| What you are asked to do |
Output the line that contains "The width and height of the screenshot is (2541, 1301)." and each line after it in the listing, exactly as they appear, through the very last line.

| Record extracts |
%%
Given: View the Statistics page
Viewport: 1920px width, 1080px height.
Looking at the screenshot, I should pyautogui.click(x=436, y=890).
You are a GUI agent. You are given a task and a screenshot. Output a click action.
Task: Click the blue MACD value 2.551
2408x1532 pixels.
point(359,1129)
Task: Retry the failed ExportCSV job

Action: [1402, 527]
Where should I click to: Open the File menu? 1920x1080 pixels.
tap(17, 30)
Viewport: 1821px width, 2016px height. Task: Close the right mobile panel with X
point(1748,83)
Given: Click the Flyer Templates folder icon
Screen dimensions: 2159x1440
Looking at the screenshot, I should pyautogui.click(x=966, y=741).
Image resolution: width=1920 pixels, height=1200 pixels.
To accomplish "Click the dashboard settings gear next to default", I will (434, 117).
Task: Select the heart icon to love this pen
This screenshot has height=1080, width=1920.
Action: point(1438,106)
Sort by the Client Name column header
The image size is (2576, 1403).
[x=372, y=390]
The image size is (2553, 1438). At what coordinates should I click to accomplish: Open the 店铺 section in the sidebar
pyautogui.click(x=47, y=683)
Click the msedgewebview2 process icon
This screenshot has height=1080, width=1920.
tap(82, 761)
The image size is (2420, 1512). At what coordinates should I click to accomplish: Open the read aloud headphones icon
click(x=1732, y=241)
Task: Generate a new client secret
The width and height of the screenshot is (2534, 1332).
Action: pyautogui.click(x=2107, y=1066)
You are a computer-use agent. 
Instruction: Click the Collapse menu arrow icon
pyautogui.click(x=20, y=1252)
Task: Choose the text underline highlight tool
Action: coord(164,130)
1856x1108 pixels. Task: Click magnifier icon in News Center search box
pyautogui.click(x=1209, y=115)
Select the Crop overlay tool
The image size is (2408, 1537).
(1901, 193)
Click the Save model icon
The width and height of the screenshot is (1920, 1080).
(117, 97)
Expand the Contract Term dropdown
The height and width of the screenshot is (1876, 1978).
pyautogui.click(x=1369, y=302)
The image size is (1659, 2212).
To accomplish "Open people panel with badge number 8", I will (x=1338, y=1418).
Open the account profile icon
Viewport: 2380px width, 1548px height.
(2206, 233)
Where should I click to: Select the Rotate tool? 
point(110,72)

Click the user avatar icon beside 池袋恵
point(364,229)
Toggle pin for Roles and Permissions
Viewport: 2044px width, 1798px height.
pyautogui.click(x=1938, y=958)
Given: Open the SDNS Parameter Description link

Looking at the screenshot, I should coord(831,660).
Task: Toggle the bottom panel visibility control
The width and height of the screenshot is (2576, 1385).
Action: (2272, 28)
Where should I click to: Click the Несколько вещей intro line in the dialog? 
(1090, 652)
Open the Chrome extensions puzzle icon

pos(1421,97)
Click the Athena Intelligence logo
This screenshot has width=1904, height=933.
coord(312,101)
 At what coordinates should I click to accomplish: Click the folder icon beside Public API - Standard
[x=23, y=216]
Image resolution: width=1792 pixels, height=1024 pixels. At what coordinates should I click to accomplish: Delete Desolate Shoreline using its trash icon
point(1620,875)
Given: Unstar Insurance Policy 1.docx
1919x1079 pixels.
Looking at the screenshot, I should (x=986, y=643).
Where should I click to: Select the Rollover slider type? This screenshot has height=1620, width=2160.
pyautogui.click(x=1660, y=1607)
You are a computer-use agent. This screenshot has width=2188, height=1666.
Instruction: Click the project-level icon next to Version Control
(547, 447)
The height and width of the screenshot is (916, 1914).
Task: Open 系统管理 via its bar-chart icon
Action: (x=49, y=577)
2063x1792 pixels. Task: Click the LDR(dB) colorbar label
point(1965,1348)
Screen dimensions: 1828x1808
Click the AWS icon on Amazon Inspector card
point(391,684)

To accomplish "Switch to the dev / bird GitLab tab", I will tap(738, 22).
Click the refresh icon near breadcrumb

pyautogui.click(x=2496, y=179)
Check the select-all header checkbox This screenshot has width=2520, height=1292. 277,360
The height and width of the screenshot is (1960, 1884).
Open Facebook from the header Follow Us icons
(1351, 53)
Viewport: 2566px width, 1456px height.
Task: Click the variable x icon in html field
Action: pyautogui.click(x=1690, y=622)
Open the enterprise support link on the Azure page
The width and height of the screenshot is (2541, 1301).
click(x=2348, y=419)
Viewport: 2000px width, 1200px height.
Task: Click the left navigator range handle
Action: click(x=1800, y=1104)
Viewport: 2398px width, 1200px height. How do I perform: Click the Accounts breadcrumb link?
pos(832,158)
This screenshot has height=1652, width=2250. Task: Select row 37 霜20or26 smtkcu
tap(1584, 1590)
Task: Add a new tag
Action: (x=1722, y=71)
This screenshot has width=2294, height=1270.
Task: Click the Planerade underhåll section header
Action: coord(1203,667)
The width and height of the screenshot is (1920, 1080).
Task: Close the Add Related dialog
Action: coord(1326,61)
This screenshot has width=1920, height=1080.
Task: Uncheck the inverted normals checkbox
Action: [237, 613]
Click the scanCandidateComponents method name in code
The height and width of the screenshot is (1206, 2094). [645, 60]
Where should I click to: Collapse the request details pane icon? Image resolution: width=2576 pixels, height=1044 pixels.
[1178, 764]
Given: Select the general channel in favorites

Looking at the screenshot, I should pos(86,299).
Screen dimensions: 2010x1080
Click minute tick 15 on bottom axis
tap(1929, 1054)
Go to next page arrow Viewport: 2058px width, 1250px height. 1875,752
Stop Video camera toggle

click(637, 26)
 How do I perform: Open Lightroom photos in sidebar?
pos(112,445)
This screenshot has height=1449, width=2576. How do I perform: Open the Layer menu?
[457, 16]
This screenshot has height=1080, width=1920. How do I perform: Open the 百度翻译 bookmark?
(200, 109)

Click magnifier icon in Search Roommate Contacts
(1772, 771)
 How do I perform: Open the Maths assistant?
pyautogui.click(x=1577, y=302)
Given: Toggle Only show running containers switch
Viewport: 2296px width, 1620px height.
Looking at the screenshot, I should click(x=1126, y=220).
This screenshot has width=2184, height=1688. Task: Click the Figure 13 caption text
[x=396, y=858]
%%
| Final answer |
The width and height of the screenshot is (2541, 1301).
click(x=2348, y=419)
Viewport: 2000px width, 1200px height.
Task: Click the left navigator range handle
Action: click(x=1800, y=1104)
Viewport: 2398px width, 1200px height. How do I perform: Click the Accounts breadcrumb link?
pos(832,158)
This screenshot has height=1652, width=2250. Task: Select row 37 霜20or26 smtkcu
tap(1584, 1590)
Task: Add a new tag
Action: (x=1722, y=71)
This screenshot has width=2294, height=1270.
Task: Click the Planerade underhåll section header
Action: coord(1203,667)
The width and height of the screenshot is (1920, 1080).
Task: Close the Add Related dialog
Action: coord(1326,61)
This screenshot has width=1920, height=1080.
Task: Uncheck the inverted normals checkbox
Action: [237, 613]
Click the scanCandidateComponents method name in code
The height and width of the screenshot is (1206, 2094). [645, 60]
Where should I click to: Collapse the request details pane icon? Image resolution: width=2576 pixels, height=1044 pixels.
[1178, 764]
Given: Select the general channel in favorites

Looking at the screenshot, I should pos(86,299).
Screen dimensions: 2010x1080
Click minute tick 15 on bottom axis
tap(1929, 1054)
Go to next page arrow Viewport: 2058px width, 1250px height. 1875,752
Stop Video camera toggle

click(637, 26)
 How do I perform: Open Lightroom photos in sidebar?
pos(112,445)
This screenshot has height=1449, width=2576. How do I perform: Open the Layer menu?
[457, 16]
This screenshot has height=1080, width=1920. How do I perform: Open the 百度翻译 bookmark?
(200, 109)

Click magnifier icon in Search Roommate Contacts
(1772, 771)
 How do I perform: Open the Maths assistant?
pyautogui.click(x=1577, y=302)
Given: Toggle Only show running containers switch
Viewport: 2296px width, 1620px height.
Looking at the screenshot, I should click(x=1126, y=220).
This screenshot has width=2184, height=1688. Task: Click the Figure 13 caption text
[x=396, y=858]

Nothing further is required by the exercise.